"NMBS: mijn kandidatuur voor stipte treinen”
Mevrouw Dutordoir,
Hierbij wil ik me kandidaat stellen voor de job van Specialist Rail Liberalisation die u op 4 oktober 2018 heeft opengesteld. Met deze brief wil ik u overtuigen van de relevantie van mijn kandidatuur.
Voor de duidelijkheid: ik wil die liberalisering niet voorbereiden, maar voorkomen.
Stipte treinen om meer reizigers aan te trekken
De mensheid loopt gevaar. De files op onze wegen worden alsmaar langer (elk jaar valt er wel een nieuw record) en de vervuiling door het autoverkeer kost in België elk jaar weer duizenden mensen het leven.
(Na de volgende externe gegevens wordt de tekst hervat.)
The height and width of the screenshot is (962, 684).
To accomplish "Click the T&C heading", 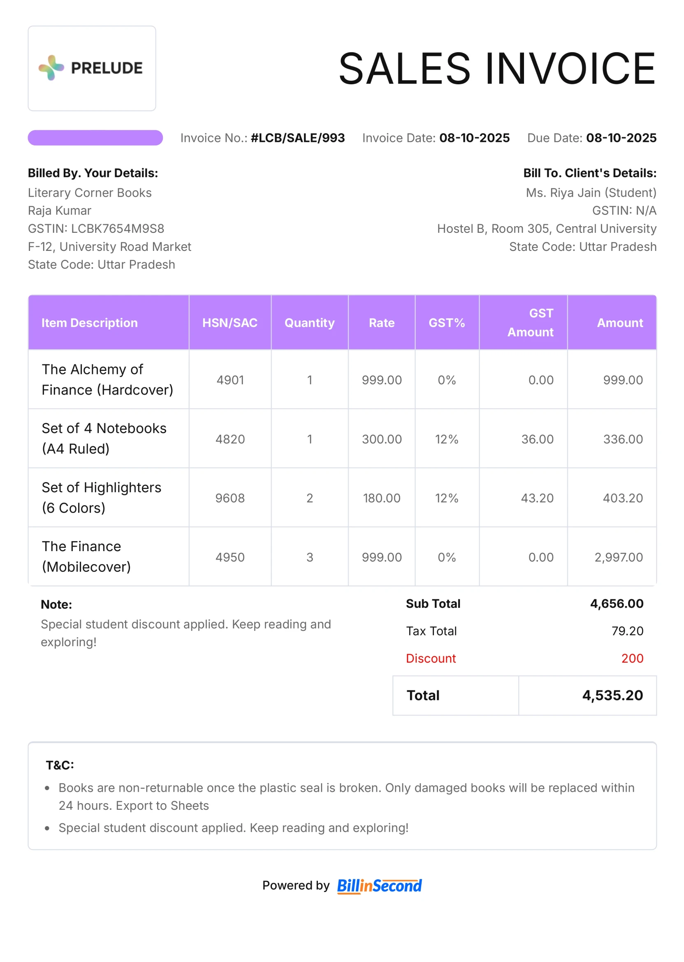I will 60,765.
Onze steden stikken letterlijk onder het fijn stof en onze kinderen worden astmatisch. De klimaatopwarming leidt tot droogtes, hittegolven die dodelijk zijn voor de zwaksten onder ons en tot nooit geziene migratiegolven wereldwijd.
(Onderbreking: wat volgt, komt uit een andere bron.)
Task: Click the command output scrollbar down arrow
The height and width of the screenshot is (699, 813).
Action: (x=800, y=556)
Het goede nieuws is dat er wel degelijk oplossingen bestaan. Op het vlak van mobiliteit is de uitbreiding van het spoor een fantastisch instrument om het recht op mobiliteit te garanderen en tegelijk onze planeet én onze gezondheid te vrijwaren.
Maar daarvoor hebben we een krachtige NMBS nodig, een NMBS van de 21ste eeuw.
Helaas stellen we vast dat die krachtige NMBS vandaag niet bestaat. De reizigers klagen: de treinen zijn te laat (en het lijkt erop dat 2018 weer een recordjaar wordt), treinen worden afgeschaft, stations en loketten gaan dicht, er heerst onveiligheid.
De spoormannen en -vrouwen waarschuwen dat ze bij gebrek aan middelen hun werk niet correct kunnen uitvoeren. Hoe kun je in dergelijke omstandigheden automobilisten overtuigen de trein te nemen?
Chaos stichten om te kunnen liberaliseren
Ik hoor het u al vragen: wat heeft liberaliseren daarmee te maken? Laten we de zaken even van een afstand bekijken.
Al jarenlang bereiden de Europese technocraten als slippendragers van de multinationals de liberalisering voor, maar het fiasco bij de Engelse spoorwegen heeft het enthousiasme wat getemperd.
Sindsdien is het onmogelijk om de hele spoorwegsector in één keer open te stellen voor de concurrentie. Wanneer een shockstrategie (alles in één keer doordrukken) niet meer haalbaar is, kan worden overgeschakeld naar de strategie van de chaos.
Ook de verschillende Belgische regeringen bereiden - met medeweten van de Europese Commissie - al jaren de liberalisering voor. Nu eens door in het budget te snijden en de investeringen te beperken (wanneer ging het GEN alweer operationeel zijn?),
dan weer door Infrabel en de NMBS van elkaar te scheiden zoals Paul Magnette (PS, toen minister van Overheidsbedrijven) dat in 2013 deed.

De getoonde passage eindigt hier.